Previously two companies, fixed-line operator Český Telecom and mobile operator Eurotel, it was acquired by the Spanish company Telefónica in 2005 and merged into a single legal entity and given its present name on 1 July 2006.

In 2013 it was announced that Telefónica would sell its stake in the company to PPF and the company would continue to use the O2 brand for a maximum of four years.  In August 2017 the brand license agreement was extended to 2022, with a 5 year extension to 2027 available.

History
The company was initially known as SPT Telecom  (Státní telekomunikační podnik, state-owned telecommunications company), and used to have a monopoly for providing fixed-line services. It was reorganized and renamed Český Telecom (Czech Telecom), after the Velvet Divorce saw Czechoslovakia separate into the Czech Republic and Slovakia in 1993.

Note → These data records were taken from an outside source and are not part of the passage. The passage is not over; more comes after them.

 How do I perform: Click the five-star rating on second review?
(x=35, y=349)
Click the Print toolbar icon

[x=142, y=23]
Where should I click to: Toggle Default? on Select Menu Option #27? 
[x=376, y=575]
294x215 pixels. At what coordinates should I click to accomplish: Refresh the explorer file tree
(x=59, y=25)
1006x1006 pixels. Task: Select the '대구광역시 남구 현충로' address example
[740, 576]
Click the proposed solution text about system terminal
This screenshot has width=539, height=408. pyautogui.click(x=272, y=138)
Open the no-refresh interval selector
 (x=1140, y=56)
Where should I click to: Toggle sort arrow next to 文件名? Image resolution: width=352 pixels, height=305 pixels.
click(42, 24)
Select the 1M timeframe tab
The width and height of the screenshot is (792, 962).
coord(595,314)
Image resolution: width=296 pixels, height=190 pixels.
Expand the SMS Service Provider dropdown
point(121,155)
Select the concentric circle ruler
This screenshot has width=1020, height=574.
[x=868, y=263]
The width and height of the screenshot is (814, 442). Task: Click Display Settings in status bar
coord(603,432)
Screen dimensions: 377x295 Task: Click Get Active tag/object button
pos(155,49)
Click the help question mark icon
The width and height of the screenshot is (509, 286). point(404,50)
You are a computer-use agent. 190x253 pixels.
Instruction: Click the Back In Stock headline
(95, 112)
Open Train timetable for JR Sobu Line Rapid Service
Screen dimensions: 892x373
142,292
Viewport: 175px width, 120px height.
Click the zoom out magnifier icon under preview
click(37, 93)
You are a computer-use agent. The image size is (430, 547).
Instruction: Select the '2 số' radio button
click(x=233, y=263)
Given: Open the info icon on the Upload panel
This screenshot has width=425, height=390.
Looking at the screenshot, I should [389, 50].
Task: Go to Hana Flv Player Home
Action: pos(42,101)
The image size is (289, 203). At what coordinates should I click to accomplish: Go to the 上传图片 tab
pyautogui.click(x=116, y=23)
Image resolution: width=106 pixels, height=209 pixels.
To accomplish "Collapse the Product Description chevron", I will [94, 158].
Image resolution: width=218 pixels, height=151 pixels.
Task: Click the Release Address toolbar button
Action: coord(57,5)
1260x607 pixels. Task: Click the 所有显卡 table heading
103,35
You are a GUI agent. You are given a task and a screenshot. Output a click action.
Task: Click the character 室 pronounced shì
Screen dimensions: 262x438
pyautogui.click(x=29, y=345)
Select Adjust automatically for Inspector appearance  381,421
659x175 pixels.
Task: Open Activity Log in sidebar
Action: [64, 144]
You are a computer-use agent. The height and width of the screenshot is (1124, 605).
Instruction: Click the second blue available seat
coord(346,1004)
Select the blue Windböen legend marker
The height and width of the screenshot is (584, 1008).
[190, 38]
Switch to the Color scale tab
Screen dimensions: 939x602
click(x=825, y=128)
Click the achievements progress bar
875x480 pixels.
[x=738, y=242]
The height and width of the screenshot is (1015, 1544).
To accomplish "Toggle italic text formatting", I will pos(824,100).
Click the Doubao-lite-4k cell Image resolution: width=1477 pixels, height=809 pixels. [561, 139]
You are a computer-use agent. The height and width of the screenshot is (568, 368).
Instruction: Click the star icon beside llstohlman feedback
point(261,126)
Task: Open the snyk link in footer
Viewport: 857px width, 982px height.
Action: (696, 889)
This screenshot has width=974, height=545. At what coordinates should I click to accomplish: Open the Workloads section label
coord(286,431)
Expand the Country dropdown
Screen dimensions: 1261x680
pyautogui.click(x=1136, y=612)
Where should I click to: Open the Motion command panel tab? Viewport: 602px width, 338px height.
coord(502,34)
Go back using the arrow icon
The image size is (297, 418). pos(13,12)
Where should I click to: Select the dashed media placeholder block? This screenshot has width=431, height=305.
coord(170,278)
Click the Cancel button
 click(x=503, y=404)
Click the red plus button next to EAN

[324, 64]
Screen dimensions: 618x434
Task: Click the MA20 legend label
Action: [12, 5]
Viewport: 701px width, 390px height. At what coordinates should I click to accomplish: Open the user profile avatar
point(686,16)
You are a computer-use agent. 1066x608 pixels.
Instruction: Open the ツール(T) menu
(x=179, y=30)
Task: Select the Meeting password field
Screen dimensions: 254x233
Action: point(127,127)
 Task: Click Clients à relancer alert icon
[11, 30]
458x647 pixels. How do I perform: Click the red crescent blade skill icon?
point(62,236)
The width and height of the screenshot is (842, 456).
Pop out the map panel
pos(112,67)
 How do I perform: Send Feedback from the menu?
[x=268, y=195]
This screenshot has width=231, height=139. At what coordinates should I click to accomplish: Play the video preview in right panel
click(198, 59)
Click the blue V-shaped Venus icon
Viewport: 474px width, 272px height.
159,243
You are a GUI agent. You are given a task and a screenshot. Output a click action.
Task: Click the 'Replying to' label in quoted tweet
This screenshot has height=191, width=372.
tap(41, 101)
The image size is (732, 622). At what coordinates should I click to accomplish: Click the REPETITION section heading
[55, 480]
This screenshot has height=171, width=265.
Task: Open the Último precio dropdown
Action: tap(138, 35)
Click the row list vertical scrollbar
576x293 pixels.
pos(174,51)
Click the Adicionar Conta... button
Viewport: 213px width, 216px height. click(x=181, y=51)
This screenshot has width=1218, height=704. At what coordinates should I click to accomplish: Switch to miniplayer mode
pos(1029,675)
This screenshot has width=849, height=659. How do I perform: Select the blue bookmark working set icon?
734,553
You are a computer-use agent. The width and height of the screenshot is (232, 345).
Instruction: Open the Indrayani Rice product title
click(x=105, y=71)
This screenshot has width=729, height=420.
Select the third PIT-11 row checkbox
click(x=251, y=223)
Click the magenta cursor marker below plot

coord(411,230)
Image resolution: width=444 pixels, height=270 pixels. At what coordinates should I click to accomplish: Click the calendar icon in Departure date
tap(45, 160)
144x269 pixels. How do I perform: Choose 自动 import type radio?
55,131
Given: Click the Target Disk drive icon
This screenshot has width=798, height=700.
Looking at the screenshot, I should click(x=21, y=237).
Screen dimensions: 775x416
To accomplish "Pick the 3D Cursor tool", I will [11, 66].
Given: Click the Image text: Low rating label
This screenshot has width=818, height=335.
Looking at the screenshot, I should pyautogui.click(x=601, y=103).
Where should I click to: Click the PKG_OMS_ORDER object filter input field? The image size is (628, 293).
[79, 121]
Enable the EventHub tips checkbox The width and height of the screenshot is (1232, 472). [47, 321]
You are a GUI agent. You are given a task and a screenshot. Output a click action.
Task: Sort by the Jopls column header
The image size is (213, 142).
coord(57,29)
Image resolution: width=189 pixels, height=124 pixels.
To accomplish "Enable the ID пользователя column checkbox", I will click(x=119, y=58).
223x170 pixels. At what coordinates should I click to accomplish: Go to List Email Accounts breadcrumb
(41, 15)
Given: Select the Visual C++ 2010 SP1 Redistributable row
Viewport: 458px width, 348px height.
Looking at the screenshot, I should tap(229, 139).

Its mobile subsidiary, Eurotel, was founded in 1990 as a joint venture between SPT (51%) and the American joint-venture Atlantic West (between US WEST International, Inc. and Bell Atlantic International Inc.). On launch, it received an exclusive five-year licence to operate a public data network, and a 20-year licence for the 450 MHz band to operate an analogue NMT mobile phone network, and automatically also a right to buy a licence to the future GSM network.

In 2001, it won a license to the third-generation UMTS network. It paid 1 billion korunas immediately and promised to pay an additional 2.5 billion korunas annually. It also agreed to launch the service commercially, at least in Prague, by 1 January 2005. In 2003, it received a one-year extension in exchange for faster payments. In 2005 it was granted another year-long extension due to the granting of a third licence to Vodafone. In the event, UMTS services launched on 1 November 2005. On 1 May 2006, the company launched HSDPA services on top of UMTS services.

In 2004 it launched CDMA/1xEV-DO broadband wireless service (data-only) at 450 MHz, leveraging its legacy NMT network.

In 2012, O2 Czech Republic opened its network to virtual operators.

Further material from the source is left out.